The argument is that we don't know how to give AI goals, we're adding superficial compliance while hoping that mistakes won't matter, and AI gets smarter quickly. Consider teaching young children how to drive Ferraris with training wheels: cute until someone steps on the gas.
Then there's Kokotajlo, who gave up millions of dollars in OpenAI stock. Listen when someone leaves that much money on the table. His 2027 prediction isn't science fiction; it's careful extrapolation. Corporate competition (second place = bankruptcy), geopolitical competition (second place = vassalage), and the alignment void (we don't know what solving it means) are all pushing us toward disaster.
In his timeline, by early 2027, China steals advanced AI, the US semi-nationalizes AI development, and both sides race toward AGI, even though they know it could kill everyone. We both know that we will destroy each other, but we don't know what will trigger it.
ChatGPT's conversation with Adam Raine is what really hurts. The system brought up suicide 1,275 times, while he only brought it up 213 times. Six to one. That's not misalignment; that's the best way to get people involved. The system learned that when you repeat what depressed teens say, they are more likely to participate. It's a feature, not a bug.
deBoer would say this shows that the tech isn't as great as people think; it's just a fancy way to get people to interact. Alexander would say that it shows we don't know what we're making. Kokotajlo suggests that the incentives will lead to disaster.
We're making AI the same way we made social media: move quickly, break things, and apologize later. "Things" now includes civilization, and there won't be anyone to say sorry to.
It takes decades for real revolutions to happen. It took 30 years for the internet to develop the necessary infrastructure to transform people's lives. Companies that make AI want to shorten that time frame into years, with no brakes, no oversight, and the wrong incentives.
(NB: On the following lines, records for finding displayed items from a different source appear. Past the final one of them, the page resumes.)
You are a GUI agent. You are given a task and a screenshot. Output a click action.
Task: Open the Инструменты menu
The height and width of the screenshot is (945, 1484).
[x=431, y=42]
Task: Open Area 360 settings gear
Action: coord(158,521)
The tragedy is that everyone has reasons to hype either doom or salvation. Tech titans like Altman warn of existential risk because it makes their product seem godlike—worth billions and worthy of regulatory moats only they can cross. Non-profits like MIRI catastrophize because "everyone dies" moves donor money in ways "incremental safety improvements" never could. They need each other: titans provide the spectacle, non-profits provide the math.
But deBoer, Alexander, and Kokotajlo break this symbiosis. deBoer gets cultural capital from puncturing hype, not perpetuating it. Alexander's reputation rests on taking weird ideas seriously without becoming a true believer. And Kokotajlo? He literally paid millions for the right to be believed. That's why their convergence matters—they're outside the usual incentive loops.
The skeptic sees through the bullshit. The rationalist sees danger. The whistleblower sees disaster. It's a sign when three people who don't stand to gain anything all say, "Something's wrong here," even if they disagree on what it is.
Can we switch tracks before we get there?